[Pixel coordinate grounding data]
======

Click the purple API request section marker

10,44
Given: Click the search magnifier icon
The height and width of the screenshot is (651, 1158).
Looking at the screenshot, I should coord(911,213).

======

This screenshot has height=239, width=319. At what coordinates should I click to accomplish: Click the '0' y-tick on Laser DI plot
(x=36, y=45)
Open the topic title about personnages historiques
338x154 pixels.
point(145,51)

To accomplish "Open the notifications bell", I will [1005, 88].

======

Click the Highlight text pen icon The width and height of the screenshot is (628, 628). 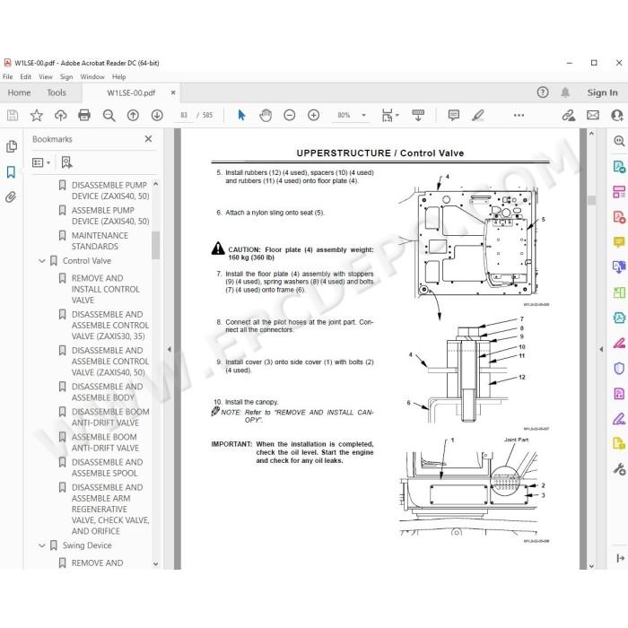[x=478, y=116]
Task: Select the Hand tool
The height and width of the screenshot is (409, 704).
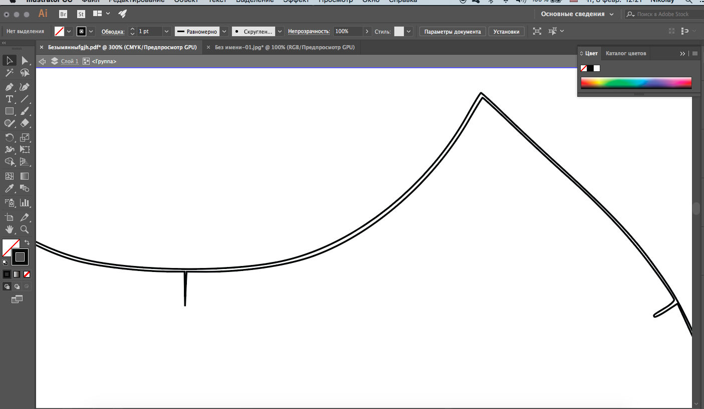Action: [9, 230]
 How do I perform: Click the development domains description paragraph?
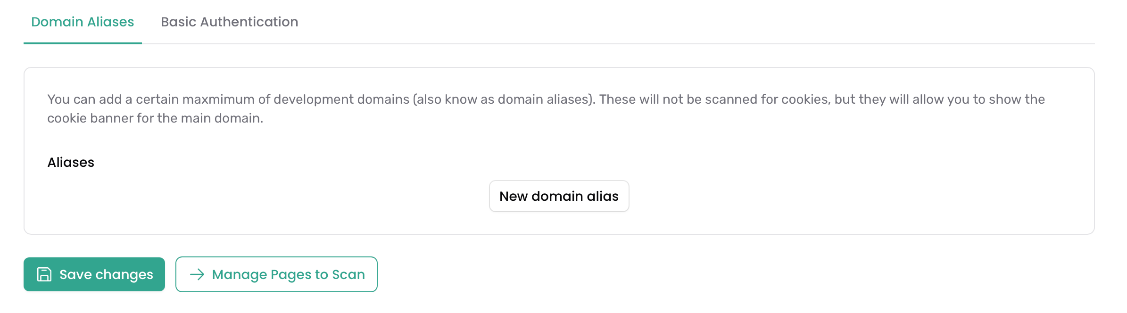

======

### What the task asks
The output is the stretch above from the line with "The height and width of the screenshot is (409, 704)." through the line with "How do I perform: Click", copied word for word with both ends kept and every picture dropped.

### Response below
The height and width of the screenshot is (409, 704).
Action: [9, 230]
 How do I perform: Click the development domains description paragraph?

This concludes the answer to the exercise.